And it is this “sluggish pace” that has come in for severe criticism by the British high court in the recent naval war room leak case.
The Court this week squashed the extradition order of Ravi Shankaran signed earlier by UK’s home secretary.
The two-member bench comprising Lord Brian Leveson and Justice Blake sitting in the Queen’s Bench Division in London ruled: “Prima Facie there is no case against Ravi Shankaran”.
The High Court pulled up the CBI saying that an Indian court had not commenced the trial till date, though the case was filed in June 2006.
The Court rejected the demand and ordered the CBI to pay over a crore to Shankaran against the legal costs incurred by him.
According to the judgment released here on Friday, the judges laid out the facts of the proceedings, which commenced in 2010.
“To date, the proceedings have lasted three years: the district judge did not put the blame for such delay on the appellant (Shankaran). In the meantime, it is not in dispute that proceedings in India have also moved at what can only be described as a sluggish pace,” the order reads.
It added: “It took around six years (from initial arrest in April 2006 until an appellate decision of the Indian courts dated 11 May 2012) for the Indian defendants to secure bail. As at that date, the documentary basis of the case against them had still not been disclosed,” it adds.

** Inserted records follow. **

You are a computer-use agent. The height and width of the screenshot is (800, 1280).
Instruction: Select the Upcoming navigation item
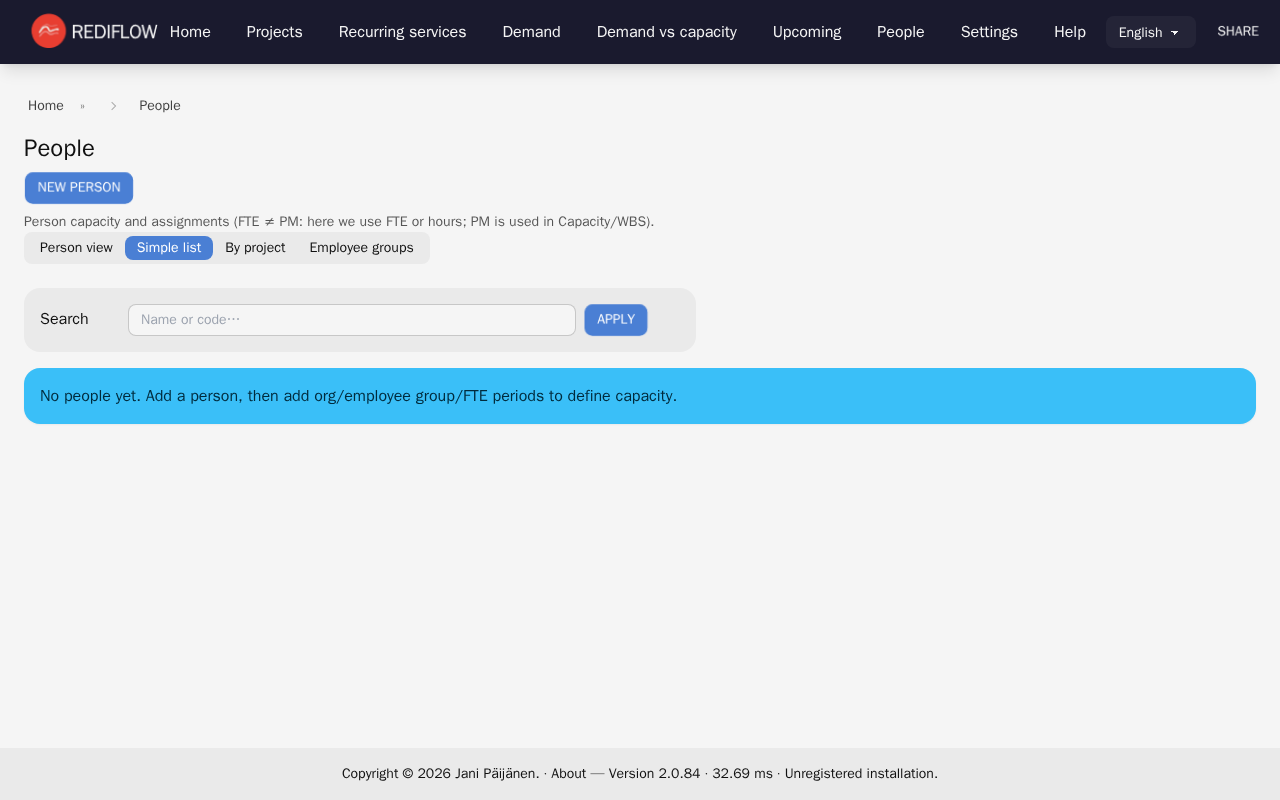806,32
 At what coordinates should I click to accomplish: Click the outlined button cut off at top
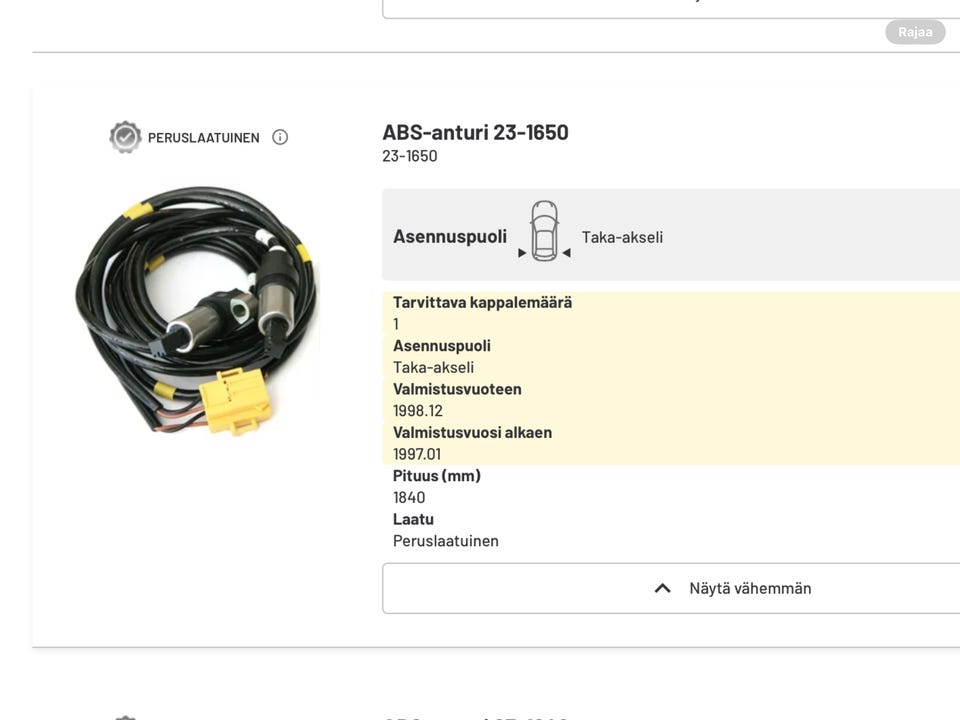tap(670, 8)
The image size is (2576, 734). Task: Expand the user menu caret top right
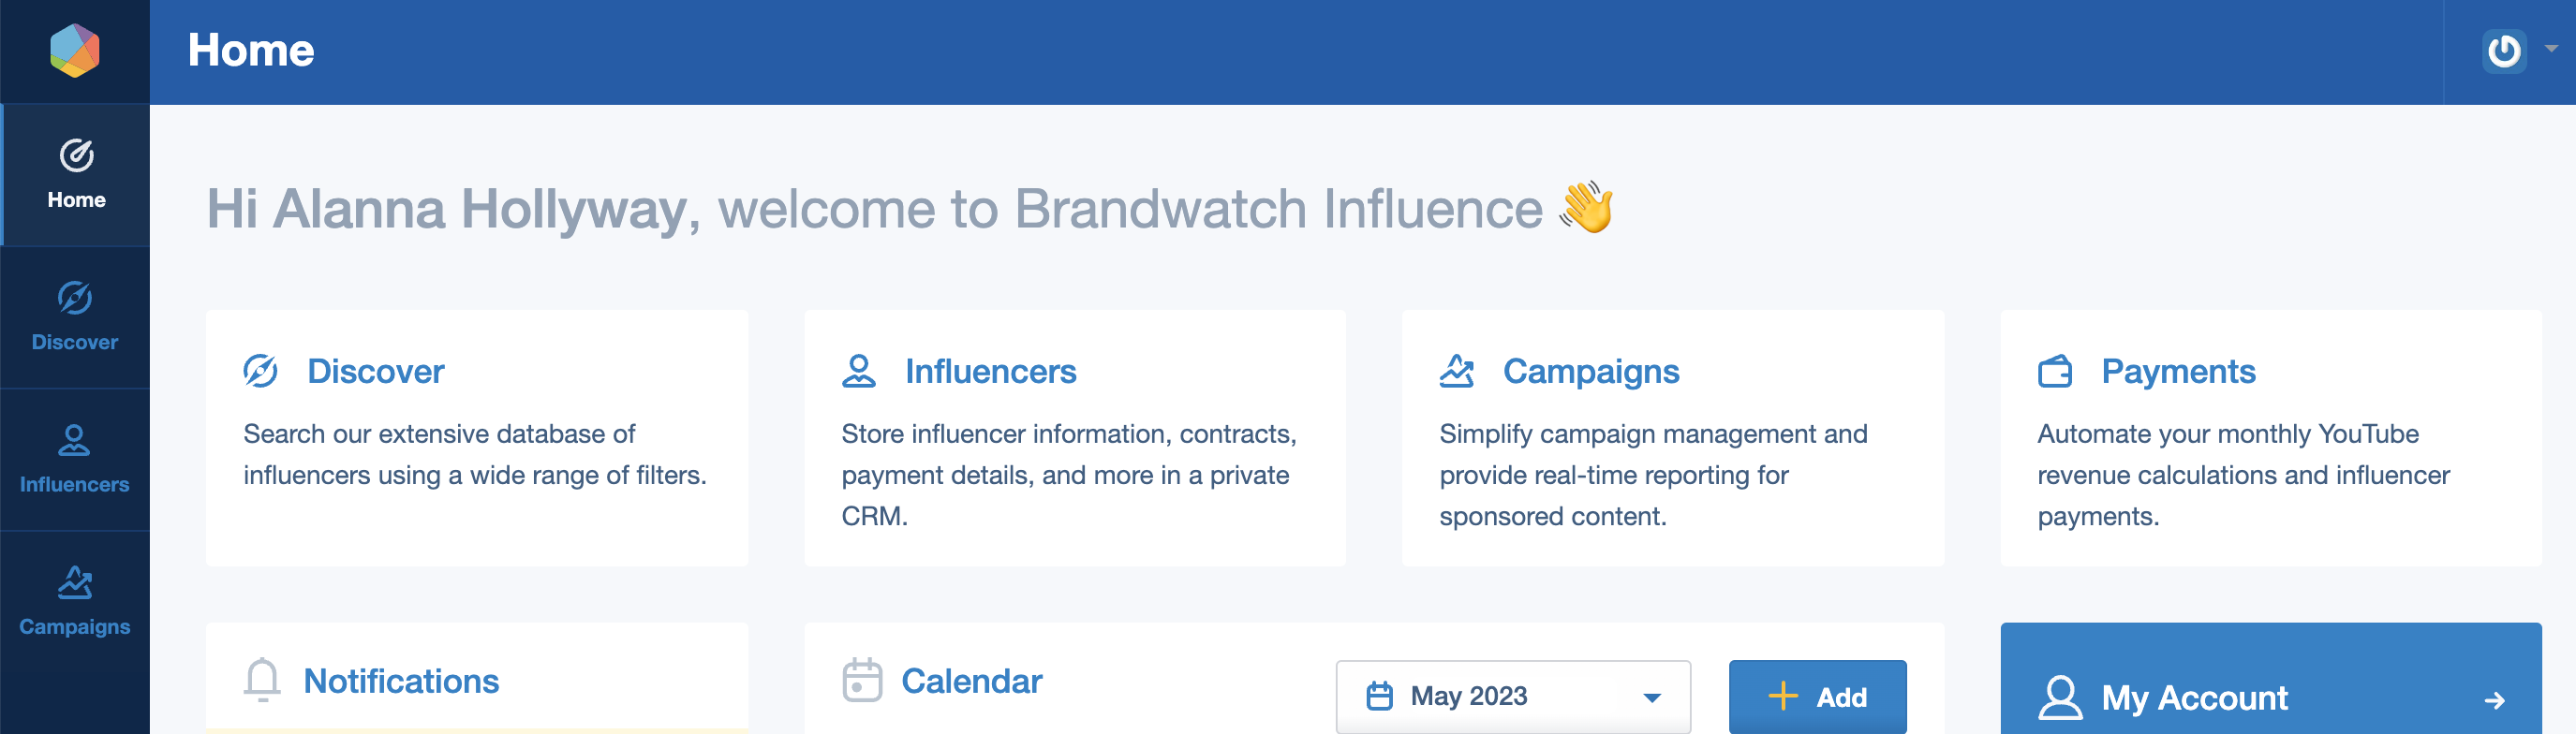click(x=2551, y=48)
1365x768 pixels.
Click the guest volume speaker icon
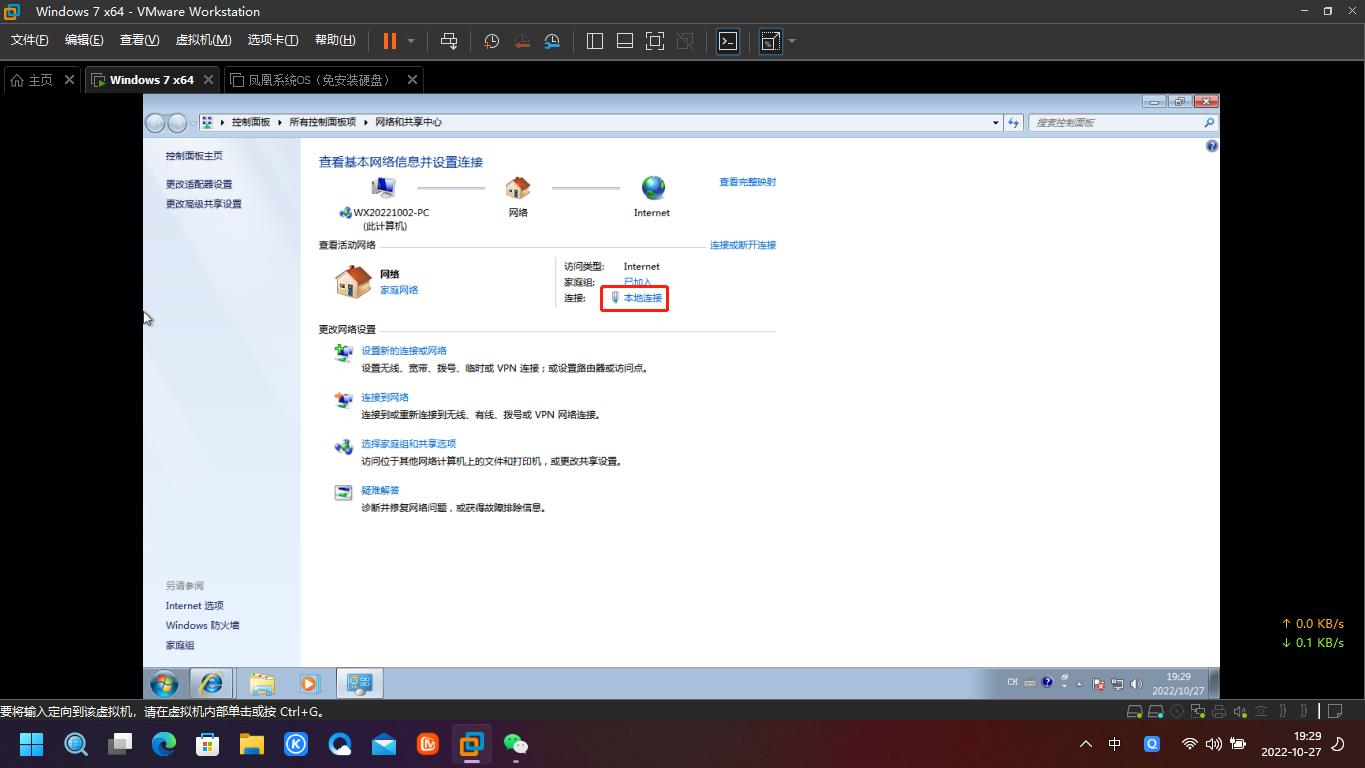(x=1135, y=684)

“Irrespective of the identity of the requesting state, for as long as any defendant to the extradition process is within this jurisdiction, he or she is entitled to rely on the European Convention of Human Rights (ECHR). If extradition would breach the Appellant’s human rights, then he must not be extradited,” the ruling points out.
The UK court had earlier said that it seemed like India no longer felt there was credible and admissible evidence against the accused.